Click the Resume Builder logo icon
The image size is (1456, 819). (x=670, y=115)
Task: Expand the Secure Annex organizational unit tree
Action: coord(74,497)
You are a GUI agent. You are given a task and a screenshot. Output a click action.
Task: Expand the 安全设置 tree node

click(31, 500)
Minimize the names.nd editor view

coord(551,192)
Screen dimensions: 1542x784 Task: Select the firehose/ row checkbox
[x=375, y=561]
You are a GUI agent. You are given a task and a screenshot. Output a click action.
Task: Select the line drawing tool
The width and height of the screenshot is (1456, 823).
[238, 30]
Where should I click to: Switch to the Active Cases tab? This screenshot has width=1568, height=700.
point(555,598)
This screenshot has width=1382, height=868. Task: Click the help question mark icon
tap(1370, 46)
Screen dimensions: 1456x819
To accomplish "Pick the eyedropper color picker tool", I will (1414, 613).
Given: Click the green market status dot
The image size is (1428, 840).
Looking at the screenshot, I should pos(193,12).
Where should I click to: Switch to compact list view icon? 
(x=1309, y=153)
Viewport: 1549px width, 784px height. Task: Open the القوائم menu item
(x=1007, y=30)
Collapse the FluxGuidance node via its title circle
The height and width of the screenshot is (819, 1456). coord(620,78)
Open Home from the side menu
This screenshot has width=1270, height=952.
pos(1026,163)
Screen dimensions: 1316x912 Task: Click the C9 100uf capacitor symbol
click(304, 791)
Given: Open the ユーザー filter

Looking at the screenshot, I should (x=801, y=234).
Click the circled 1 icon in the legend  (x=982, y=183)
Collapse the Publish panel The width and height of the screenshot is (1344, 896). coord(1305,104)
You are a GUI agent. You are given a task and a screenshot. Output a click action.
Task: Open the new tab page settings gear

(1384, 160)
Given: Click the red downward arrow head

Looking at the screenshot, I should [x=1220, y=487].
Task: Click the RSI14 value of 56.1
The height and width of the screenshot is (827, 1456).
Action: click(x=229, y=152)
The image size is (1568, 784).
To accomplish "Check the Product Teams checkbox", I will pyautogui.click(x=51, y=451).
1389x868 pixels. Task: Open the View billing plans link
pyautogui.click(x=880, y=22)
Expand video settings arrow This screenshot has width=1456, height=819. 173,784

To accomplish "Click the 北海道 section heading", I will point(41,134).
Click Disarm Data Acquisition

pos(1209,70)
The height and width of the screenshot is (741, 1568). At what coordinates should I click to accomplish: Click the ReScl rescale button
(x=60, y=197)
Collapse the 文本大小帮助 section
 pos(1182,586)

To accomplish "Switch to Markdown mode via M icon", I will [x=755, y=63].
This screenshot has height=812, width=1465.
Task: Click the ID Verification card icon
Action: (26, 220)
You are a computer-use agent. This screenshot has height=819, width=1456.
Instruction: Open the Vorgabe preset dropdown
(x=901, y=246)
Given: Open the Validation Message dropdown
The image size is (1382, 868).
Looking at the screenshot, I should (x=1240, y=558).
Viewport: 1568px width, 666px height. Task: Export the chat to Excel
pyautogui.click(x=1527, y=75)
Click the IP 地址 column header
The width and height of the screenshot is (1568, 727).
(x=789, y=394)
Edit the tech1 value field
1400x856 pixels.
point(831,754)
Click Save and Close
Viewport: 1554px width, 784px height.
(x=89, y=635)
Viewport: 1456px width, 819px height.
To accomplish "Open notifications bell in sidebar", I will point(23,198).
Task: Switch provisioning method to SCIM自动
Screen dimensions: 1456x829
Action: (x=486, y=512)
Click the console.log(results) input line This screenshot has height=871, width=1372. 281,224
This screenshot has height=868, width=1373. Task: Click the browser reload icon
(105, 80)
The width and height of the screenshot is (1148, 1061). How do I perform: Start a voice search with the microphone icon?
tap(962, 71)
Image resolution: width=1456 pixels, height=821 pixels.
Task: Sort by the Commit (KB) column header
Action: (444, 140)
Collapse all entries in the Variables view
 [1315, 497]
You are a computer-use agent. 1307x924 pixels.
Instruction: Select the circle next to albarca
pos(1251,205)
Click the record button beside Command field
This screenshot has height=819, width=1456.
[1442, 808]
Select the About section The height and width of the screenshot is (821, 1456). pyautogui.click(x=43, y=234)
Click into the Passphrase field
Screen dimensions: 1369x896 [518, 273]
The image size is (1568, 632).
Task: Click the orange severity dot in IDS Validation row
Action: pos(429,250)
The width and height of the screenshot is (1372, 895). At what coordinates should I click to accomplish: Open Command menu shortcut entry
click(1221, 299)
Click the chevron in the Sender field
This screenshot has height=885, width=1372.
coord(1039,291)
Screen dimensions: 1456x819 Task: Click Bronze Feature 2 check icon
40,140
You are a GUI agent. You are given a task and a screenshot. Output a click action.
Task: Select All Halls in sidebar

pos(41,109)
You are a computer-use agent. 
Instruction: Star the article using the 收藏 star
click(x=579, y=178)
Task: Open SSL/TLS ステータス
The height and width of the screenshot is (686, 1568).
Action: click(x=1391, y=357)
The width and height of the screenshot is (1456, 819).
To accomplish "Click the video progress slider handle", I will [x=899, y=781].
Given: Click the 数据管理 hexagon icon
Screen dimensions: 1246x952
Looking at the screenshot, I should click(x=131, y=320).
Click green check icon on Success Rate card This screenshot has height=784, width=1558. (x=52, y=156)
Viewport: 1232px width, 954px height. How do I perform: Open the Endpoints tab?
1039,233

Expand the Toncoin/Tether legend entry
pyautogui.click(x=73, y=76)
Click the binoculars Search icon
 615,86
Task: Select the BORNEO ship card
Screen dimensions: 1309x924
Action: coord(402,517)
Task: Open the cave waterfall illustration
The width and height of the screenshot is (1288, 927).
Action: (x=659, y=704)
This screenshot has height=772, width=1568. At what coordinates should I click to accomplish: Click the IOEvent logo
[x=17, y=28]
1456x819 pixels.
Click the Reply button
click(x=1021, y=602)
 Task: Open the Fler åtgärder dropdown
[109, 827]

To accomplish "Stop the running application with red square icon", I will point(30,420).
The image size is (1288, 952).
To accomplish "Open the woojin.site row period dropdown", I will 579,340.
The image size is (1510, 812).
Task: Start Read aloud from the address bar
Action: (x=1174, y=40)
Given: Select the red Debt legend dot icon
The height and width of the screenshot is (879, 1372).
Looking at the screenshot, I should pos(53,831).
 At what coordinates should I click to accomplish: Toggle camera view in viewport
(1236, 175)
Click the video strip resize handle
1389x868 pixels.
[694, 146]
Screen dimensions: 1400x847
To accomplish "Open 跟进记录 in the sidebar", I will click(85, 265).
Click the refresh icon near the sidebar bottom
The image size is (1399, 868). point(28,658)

Task description — Taking the lines above one at a time, give the number of them that contain the string "computer". Add nothing else.

Task output — 3